┌────────

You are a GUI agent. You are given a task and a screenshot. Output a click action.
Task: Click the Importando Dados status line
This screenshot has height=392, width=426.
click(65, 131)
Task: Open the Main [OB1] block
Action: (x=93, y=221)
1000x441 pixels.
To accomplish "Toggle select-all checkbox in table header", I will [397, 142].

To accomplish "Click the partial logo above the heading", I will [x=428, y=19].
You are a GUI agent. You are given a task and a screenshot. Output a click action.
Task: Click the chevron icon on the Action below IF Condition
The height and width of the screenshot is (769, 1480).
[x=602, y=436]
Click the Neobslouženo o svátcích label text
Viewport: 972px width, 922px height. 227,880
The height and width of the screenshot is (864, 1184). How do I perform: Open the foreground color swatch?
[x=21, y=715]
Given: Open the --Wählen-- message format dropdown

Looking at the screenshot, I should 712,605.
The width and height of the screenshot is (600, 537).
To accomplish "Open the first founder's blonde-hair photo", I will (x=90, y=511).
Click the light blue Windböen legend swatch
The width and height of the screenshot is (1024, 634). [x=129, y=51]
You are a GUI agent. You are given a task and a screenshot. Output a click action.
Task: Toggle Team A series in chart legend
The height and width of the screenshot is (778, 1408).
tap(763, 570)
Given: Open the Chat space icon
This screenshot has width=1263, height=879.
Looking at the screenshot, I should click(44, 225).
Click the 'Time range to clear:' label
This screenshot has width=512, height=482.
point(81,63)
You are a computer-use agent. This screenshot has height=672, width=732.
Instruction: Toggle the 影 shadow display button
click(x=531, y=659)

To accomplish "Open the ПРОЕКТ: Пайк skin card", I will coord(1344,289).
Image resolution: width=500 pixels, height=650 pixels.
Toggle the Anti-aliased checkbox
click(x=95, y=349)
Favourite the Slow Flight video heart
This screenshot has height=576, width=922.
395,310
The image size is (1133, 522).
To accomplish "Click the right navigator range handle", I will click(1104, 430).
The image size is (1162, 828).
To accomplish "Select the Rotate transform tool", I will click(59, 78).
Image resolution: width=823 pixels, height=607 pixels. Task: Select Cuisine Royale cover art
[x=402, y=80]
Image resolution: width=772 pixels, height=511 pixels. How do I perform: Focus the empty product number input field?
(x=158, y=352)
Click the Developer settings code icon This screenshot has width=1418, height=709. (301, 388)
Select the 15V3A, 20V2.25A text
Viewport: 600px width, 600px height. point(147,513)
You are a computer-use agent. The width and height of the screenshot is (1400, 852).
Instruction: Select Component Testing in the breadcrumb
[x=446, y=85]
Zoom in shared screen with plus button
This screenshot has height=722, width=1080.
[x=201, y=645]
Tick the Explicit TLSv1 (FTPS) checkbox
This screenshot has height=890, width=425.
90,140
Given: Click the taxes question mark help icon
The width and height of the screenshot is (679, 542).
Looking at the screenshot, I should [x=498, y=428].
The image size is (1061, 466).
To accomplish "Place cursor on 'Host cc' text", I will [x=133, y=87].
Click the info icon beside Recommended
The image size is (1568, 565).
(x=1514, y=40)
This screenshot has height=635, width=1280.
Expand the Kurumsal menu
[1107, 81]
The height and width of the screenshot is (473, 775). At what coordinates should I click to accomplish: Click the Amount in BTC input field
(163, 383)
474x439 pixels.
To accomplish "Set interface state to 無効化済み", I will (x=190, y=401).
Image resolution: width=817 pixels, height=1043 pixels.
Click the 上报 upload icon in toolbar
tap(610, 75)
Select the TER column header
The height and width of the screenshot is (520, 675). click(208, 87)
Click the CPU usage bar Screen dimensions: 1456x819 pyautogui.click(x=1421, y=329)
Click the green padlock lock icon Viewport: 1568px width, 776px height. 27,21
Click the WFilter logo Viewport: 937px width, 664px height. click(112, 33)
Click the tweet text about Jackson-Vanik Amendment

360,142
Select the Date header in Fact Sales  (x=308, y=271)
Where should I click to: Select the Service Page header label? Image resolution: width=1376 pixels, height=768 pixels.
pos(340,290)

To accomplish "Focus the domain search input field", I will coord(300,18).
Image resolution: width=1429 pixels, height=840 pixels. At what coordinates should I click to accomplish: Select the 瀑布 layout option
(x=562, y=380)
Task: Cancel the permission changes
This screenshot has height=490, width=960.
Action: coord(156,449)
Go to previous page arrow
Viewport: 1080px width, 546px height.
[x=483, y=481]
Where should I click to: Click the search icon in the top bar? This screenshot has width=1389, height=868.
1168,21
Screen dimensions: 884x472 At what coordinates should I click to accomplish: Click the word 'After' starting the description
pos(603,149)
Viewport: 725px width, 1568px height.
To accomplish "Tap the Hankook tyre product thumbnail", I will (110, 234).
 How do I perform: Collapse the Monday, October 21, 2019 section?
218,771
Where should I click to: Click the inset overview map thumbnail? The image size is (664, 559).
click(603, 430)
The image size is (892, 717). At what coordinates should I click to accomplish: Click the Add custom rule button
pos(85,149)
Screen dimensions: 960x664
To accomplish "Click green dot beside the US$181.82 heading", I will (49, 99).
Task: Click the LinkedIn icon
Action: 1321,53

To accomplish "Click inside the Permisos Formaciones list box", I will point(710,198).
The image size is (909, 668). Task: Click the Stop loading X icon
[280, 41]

└────────

Directions: Go through the material above and set each line down verbatim.

Result:
You are a GUI agent. You are given a task and a screenshot. Output a click action.
Task: Click the Importando Dados status line
This screenshot has height=392, width=426.
click(65, 131)
Task: Open the Main [OB1] block
Action: (x=93, y=221)
1000x441 pixels.
To accomplish "Toggle select-all checkbox in table header", I will [397, 142].

To accomplish "Click the partial logo above the heading", I will [x=428, y=19].
You are a GUI agent. You are given a task and a screenshot. Output a click action.
Task: Click the chevron icon on the Action below IF Condition
The height and width of the screenshot is (769, 1480).
[x=602, y=436]
Click the Neobslouženo o svátcích label text
Viewport: 972px width, 922px height. 227,880
The height and width of the screenshot is (864, 1184). How do I perform: Open the foreground color swatch?
[x=21, y=715]
Given: Open the --Wählen-- message format dropdown

Looking at the screenshot, I should 712,605.
The width and height of the screenshot is (600, 537).
To accomplish "Open the first founder's blonde-hair photo", I will (x=90, y=511).
Click the light blue Windböen legend swatch
The width and height of the screenshot is (1024, 634). [x=129, y=51]
You are a GUI agent. You are given a task and a screenshot. Output a click action.
Task: Toggle Team A series in chart legend
The height and width of the screenshot is (778, 1408).
tap(763, 570)
Given: Open the Chat space icon
This screenshot has width=1263, height=879.
Looking at the screenshot, I should click(44, 225).
Click the 'Time range to clear:' label
This screenshot has width=512, height=482.
point(81,63)
You are a computer-use agent. This screenshot has height=672, width=732.
Instruction: Toggle the 影 shadow display button
click(x=531, y=659)

To accomplish "Open the ПРОЕКТ: Пайк skin card", I will coord(1344,289).
Image resolution: width=500 pixels, height=650 pixels.
Toggle the Anti-aliased checkbox
click(x=95, y=349)
Favourite the Slow Flight video heart
This screenshot has height=576, width=922.
395,310
The image size is (1133, 522).
To accomplish "Click the right navigator range handle", I will click(1104, 430).
The image size is (1162, 828).
To accomplish "Select the Rotate transform tool", I will click(59, 78).
Image resolution: width=823 pixels, height=607 pixels. Task: Select Cuisine Royale cover art
[x=402, y=80]
Image resolution: width=772 pixels, height=511 pixels. How do I perform: Focus the empty product number input field?
(x=158, y=352)
Click the Developer settings code icon This screenshot has width=1418, height=709. (301, 388)
Select the 15V3A, 20V2.25A text
Viewport: 600px width, 600px height. point(147,513)
You are a computer-use agent. The width and height of the screenshot is (1400, 852).
Instruction: Select Component Testing in the breadcrumb
[x=446, y=85]
Zoom in shared screen with plus button
This screenshot has height=722, width=1080.
[x=201, y=645]
Tick the Explicit TLSv1 (FTPS) checkbox
This screenshot has height=890, width=425.
90,140
Given: Click the taxes question mark help icon
The width and height of the screenshot is (679, 542).
Looking at the screenshot, I should [x=498, y=428].
The image size is (1061, 466).
To accomplish "Place cursor on 'Host cc' text", I will [x=133, y=87].
Click the info icon beside Recommended
The image size is (1568, 565).
(x=1514, y=40)
This screenshot has height=635, width=1280.
Expand the Kurumsal menu
[1107, 81]
The height and width of the screenshot is (473, 775). At what coordinates should I click to accomplish: Click the Amount in BTC input field
(163, 383)
474x439 pixels.
To accomplish "Set interface state to 無効化済み", I will (x=190, y=401).
Image resolution: width=817 pixels, height=1043 pixels.
Click the 上报 upload icon in toolbar
tap(610, 75)
Select the TER column header
The height and width of the screenshot is (520, 675). click(208, 87)
Click the CPU usage bar Screen dimensions: 1456x819 pyautogui.click(x=1421, y=329)
Click the green padlock lock icon Viewport: 1568px width, 776px height. 27,21
Click the WFilter logo Viewport: 937px width, 664px height. click(112, 33)
Click the tweet text about Jackson-Vanik Amendment

360,142
Select the Date header in Fact Sales  (x=308, y=271)
Where should I click to: Select the Service Page header label? Image resolution: width=1376 pixels, height=768 pixels.
pos(340,290)

To accomplish "Focus the domain search input field", I will coord(300,18).
Image resolution: width=1429 pixels, height=840 pixels. At what coordinates should I click to accomplish: Select the 瀑布 layout option
(x=562, y=380)
Task: Cancel the permission changes
This screenshot has height=490, width=960.
Action: coord(156,449)
Go to previous page arrow
Viewport: 1080px width, 546px height.
[x=483, y=481]
Where should I click to: Click the search icon in the top bar? This screenshot has width=1389, height=868.
1168,21
Screen dimensions: 884x472 At what coordinates should I click to accomplish: Click the word 'After' starting the description
pos(603,149)
Viewport: 725px width, 1568px height.
To accomplish "Tap the Hankook tyre product thumbnail", I will (110, 234).
 How do I perform: Collapse the Monday, October 21, 2019 section?
218,771
Where should I click to: Click the inset overview map thumbnail? The image size is (664, 559).
click(603, 430)
The image size is (892, 717). At what coordinates should I click to accomplish: Click the Add custom rule button
pos(85,149)
Screen dimensions: 960x664
To accomplish "Click green dot beside the US$181.82 heading", I will (49, 99).
Task: Click the LinkedIn icon
Action: 1321,53

To accomplish "Click inside the Permisos Formaciones list box", I will point(710,198).
The image size is (909, 668). Task: Click the Stop loading X icon
[280, 41]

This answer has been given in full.